German curator Antonie Angerer, 28, has studied art history and Sinology in Germany, speaks fluent Chinese, and supports Song and Yang's project. With her former fellow student, 27-year-old German Anna-Viktoria Eschbach, Angerer herself opened an independent art and exhibition space in Beijing, the "I: Project Space," in August 2014. It is located in a traditional Chinese courtyard in the unadulterated hutong area around Beixinqiao at the heart of the "old Beijing" within the Second Ring Road.
"Our project mainly consists of three parts," Angerer said. "In addition to a non-commercial exhibition space we also organize an ‘artist in residence' program that involves inviting a new artist to stay with us every three months here in the courtyard to work and create in the heart of Beijing's hutong. Apart from that, we maintain a general platform for artistic and cultural exchange through which to organize events such as workshops or artists' talks."
According to Angerer, the "I" in "I: Project Space" represents the three attributes "independent," "international" and the Chinese character 艺(yì) for "art." These three also form the core idea of= the project the two Germans initiated.
Like Song and Yang, Angerer and Eschbach want to give young artists in Beijing a chance to organize exhibitions exclusive of the pressure of the art market and to realize their own projects. In comparison to Europe, China offers far less scope for artists to apply for financial support, Angerer said. "Although Beijing today has quite a diverse art scene, non-commercial exhibition spaces are still hard to find.

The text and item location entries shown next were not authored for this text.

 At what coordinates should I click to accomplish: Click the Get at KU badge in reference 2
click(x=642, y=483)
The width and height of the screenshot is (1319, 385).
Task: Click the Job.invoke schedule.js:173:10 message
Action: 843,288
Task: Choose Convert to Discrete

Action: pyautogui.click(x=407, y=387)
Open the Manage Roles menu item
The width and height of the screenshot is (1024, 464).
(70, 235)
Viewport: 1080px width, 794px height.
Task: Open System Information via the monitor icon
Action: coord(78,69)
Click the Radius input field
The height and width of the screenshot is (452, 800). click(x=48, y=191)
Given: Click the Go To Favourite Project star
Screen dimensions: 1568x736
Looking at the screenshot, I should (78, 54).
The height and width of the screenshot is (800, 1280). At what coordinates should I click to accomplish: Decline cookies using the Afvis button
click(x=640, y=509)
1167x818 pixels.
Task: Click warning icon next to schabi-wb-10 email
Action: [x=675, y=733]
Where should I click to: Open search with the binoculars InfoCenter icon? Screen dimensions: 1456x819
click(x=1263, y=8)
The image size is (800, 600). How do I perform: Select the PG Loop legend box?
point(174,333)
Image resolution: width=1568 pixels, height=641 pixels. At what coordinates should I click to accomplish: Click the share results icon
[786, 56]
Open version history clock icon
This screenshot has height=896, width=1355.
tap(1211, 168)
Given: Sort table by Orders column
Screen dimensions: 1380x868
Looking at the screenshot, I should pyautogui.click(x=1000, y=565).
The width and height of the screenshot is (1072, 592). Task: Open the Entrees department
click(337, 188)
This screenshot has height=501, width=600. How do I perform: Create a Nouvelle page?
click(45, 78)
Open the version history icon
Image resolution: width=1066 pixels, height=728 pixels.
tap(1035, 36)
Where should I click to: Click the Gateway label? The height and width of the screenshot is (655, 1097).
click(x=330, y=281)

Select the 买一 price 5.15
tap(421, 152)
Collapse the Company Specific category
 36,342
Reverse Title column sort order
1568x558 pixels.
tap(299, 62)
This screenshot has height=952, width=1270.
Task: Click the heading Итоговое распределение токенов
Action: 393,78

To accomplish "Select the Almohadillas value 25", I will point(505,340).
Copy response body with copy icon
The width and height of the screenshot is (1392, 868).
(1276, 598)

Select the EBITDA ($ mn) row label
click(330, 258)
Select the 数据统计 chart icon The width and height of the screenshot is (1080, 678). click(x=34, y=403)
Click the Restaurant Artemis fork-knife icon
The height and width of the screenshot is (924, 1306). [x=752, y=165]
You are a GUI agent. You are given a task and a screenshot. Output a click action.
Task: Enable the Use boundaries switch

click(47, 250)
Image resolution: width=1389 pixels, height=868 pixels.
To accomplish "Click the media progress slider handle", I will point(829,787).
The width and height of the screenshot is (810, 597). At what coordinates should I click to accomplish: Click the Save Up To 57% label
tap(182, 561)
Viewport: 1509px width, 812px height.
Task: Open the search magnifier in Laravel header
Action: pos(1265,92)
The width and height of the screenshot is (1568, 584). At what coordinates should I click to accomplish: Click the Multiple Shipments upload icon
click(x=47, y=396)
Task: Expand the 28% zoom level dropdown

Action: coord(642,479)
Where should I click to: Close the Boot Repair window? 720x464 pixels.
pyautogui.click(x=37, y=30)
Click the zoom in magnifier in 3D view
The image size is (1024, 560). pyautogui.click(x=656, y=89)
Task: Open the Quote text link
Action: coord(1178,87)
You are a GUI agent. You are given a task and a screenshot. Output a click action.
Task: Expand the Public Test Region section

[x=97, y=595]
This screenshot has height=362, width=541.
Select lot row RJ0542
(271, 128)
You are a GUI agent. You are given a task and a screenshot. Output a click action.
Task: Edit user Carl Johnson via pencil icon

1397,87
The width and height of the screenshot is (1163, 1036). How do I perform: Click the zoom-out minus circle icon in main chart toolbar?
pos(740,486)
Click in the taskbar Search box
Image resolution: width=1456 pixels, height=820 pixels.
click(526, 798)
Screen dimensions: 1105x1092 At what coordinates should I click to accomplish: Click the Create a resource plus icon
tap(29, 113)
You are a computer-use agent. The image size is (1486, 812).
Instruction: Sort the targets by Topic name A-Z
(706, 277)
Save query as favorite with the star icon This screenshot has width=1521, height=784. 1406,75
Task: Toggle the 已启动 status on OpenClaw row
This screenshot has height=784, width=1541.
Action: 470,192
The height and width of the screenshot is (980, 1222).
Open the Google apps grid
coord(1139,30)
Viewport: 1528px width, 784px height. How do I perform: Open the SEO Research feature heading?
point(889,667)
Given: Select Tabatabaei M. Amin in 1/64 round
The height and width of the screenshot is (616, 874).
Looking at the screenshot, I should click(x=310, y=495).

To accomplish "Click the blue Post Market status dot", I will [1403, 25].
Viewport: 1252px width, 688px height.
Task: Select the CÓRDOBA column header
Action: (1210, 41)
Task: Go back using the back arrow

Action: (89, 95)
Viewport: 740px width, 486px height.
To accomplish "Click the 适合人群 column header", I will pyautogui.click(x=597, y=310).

Most of the artistic exhibitions are overtly sales-oriented."
Nowadays, exchange platforms such as independent art spaces or resident programs can be found in more and more places throughout the world. Berlin alone, for example, contains more than 150 non-commercial art spaces, Angerer said. Beijing and other Chinese cities, however, still lack such opportunities.
"I think the support of non-commercial exhibition spaces or resident programs is crucial, especially for young artists. It's mainly they that must juggle opportunities to creat their art with financing it in order to realize their ideas. During the three months an artist stays here with us at ‘I: Project Space" he or she can fully concentrate on his or her work and the creative process." And there is in China great interest in projects like this, not only on the part of Chinese artists, but also of foreigners.
Both projects, "I: Project Space" and the "Apartment of Dreams Come True," bring artists directly to the midst of the organic, everyday living environment of Chinese people. Moreover, what the projects have in common is that they want both the art and the artist to be part of the lives of the people, and vice-versa. That is why they chose a location in the heart of the city rather than in famous art zones like 798, Heiqiao or Caochangdi. "Art needs to witness the exchange between society and the city, this is a central meaning of art as such," Angerer said.